Saved entries
• • • • •

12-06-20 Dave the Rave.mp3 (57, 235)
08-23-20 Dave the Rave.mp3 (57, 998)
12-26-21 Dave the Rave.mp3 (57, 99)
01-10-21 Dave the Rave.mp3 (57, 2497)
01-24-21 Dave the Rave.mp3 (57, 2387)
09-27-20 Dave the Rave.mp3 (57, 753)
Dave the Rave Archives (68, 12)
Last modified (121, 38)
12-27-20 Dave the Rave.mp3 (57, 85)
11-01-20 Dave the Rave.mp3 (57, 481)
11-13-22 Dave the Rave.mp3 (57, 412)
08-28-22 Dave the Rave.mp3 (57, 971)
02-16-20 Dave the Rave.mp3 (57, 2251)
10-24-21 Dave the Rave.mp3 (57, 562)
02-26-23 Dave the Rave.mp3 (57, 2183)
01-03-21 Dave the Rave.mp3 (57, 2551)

• • • • •

Problem details: From the first line to the last, return the data above exactly.

Response for this exercise:
12-06-20 Dave the Rave.mp3 (57, 235)
08-23-20 Dave the Rave.mp3 (57, 998)
12-26-21 Dave the Rave.mp3 (57, 99)
01-10-21 Dave the Rave.mp3 (57, 2497)
01-24-21 Dave the Rave.mp3 (57, 2387)
09-27-20 Dave the Rave.mp3 (57, 753)
Dave the Rave Archives (68, 12)
Last modified (121, 38)
12-27-20 Dave the Rave.mp3 (57, 85)
11-01-20 Dave the Rave.mp3 (57, 481)
11-13-22 Dave the Rave.mp3 (57, 412)
08-28-22 Dave the Rave.mp3 (57, 971)
02-16-20 Dave the Rave.mp3 (57, 2251)
10-24-21 Dave the Rave.mp3 (57, 562)
02-26-23 Dave the Rave.mp3 (57, 2183)
01-03-21 Dave the Rave.mp3 (57, 2551)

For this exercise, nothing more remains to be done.